US 11,886,984 B2
Variable precision and mix type representation of multiple layers in a network
Uzi Sarel, Zichron-Yaakov (IL); Ehud Cohen, Kiryat Matskin (IL); Tomer Schwartz, Even Yehuda (IL); Amitai Armon, Tel Aviv (IL); Yahav Shadmiy, Ra mat Gan (IL); Amit Bleiweiss, Yad Binyamin (IL); Gal Leibovich, Kiryat Yam (IL); Jeremie Dreyfuss, Tel-Aviv (IL); Lev Faivishevsky, Kfar Saba (IL); Tomer Bar-On, Petah Tikva (IL); Yaniv Fais, Tel-Aviv (IL); and Jacob Subag, Kiryat Haim (IL)
Assigned to INTEL CORPORATION, Santa Clara, CA (US)
Filed by Intel Corporation, Santa Clara, CA (US)
Filed on Aug. 10, 2021, as Appl. No. 17/398,302.
Application 17/398,302 is a continuation of application No. 15/499,896, filed on Apr. 28, 2017, granted, now 11,093,822.
Prior Publication US 2022/0067496 A1, Mar. 3, 2022
This patent is subject to a terminal disclaimer.
Int. Cl. G06N 3/063 (2023.01); G06N 3/084 (2023.01); G06N 3/044 (2023.01); G06N 3/045 (2023.01); G06F 9/30 (2018.01)
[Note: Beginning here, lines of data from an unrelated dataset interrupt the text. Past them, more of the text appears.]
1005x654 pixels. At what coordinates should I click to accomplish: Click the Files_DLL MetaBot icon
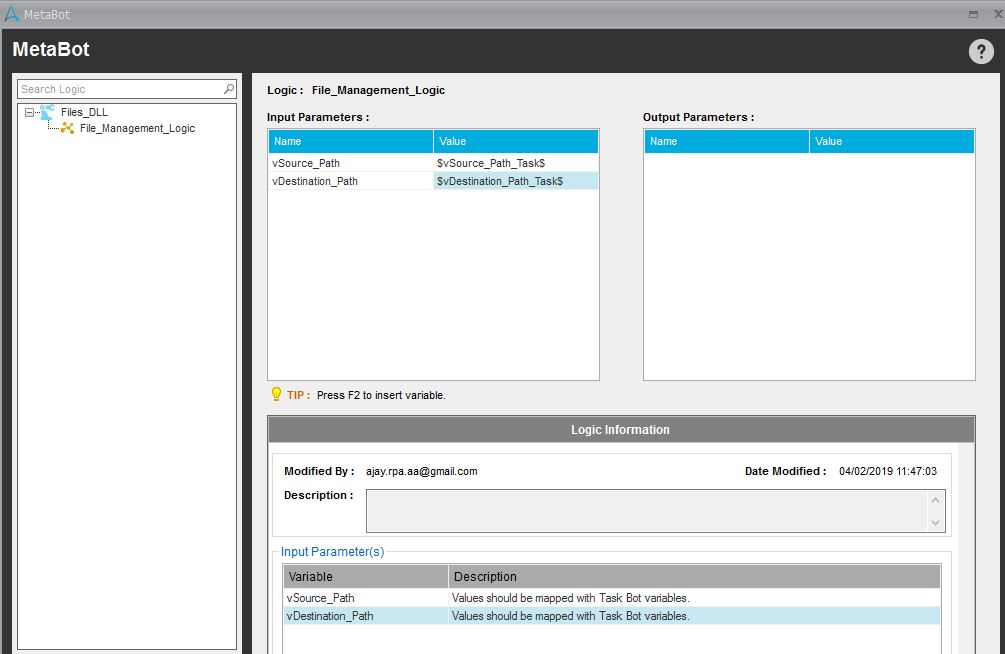pyautogui.click(x=47, y=112)
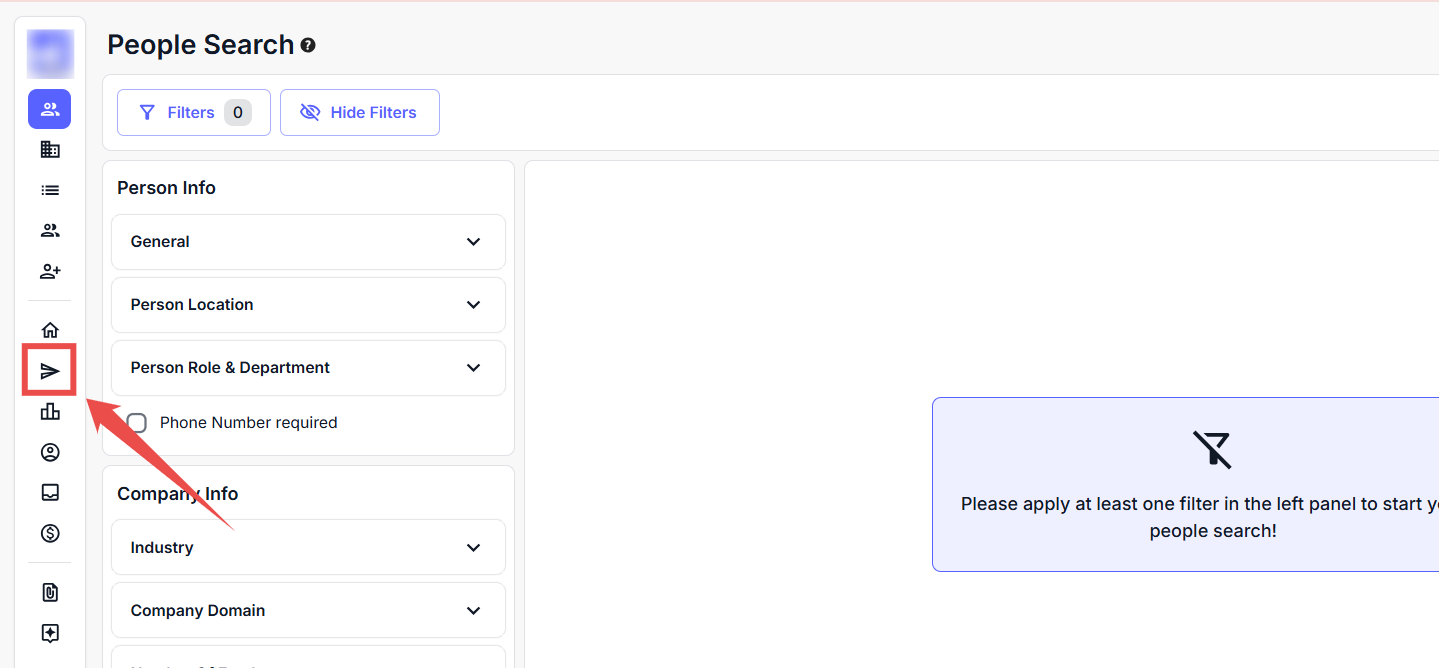Expand the General filter section
1439x668 pixels.
click(x=308, y=242)
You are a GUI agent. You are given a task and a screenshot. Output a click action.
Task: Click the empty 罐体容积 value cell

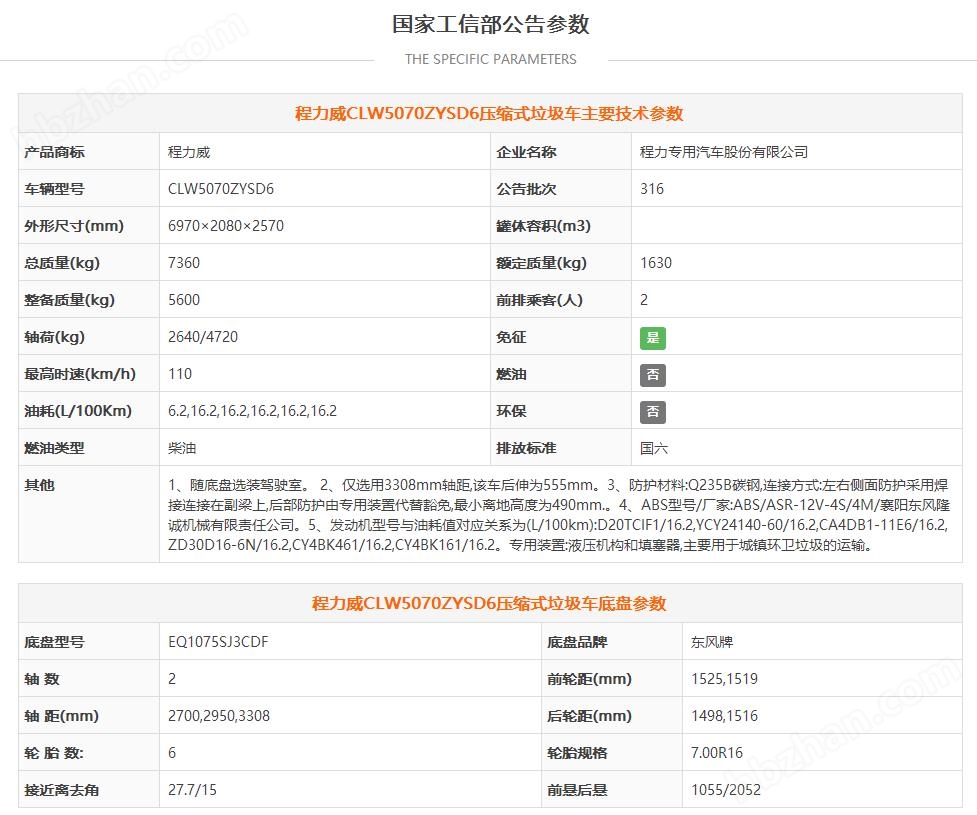pos(796,226)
CPC G06N 3/063 (2013.01) [G06F 9/30014 (2013.01); G06F 9/30025 (2013.01); G06F 9/30043 (2013.01); G06N 3/044 (2023.01); G06N 3/045 (2023.01); G06N 3/084 (2013.01)] 20 Claims
OG exemplary drawing
 
1. An apparatus comprising:
a processor to:
expose embedded cast operations in at least one of a load instruction or a store instruction of a stream of instructions;
determine, for each layer of a multi-layer deep learning neural network (DNN), a target precision level for the cast operations at each layer and data types of a plurality of different data types for the cast operations at each layer, wherein the target precision level for the cast operations at each layer is determined from the plurality of different data types that are used to represent various weights in different layers of the multi-layer DNN, and wherein high precision floating point data is utilized for a first subset of the different layers, low precision floating point data is utilized for a second subset of the different layers, and integer data is utilized for a third subset of the different layers; and
load the cast operations at the target precision level and the data types determined for the cast operations at each layer of the multi-layer DNN.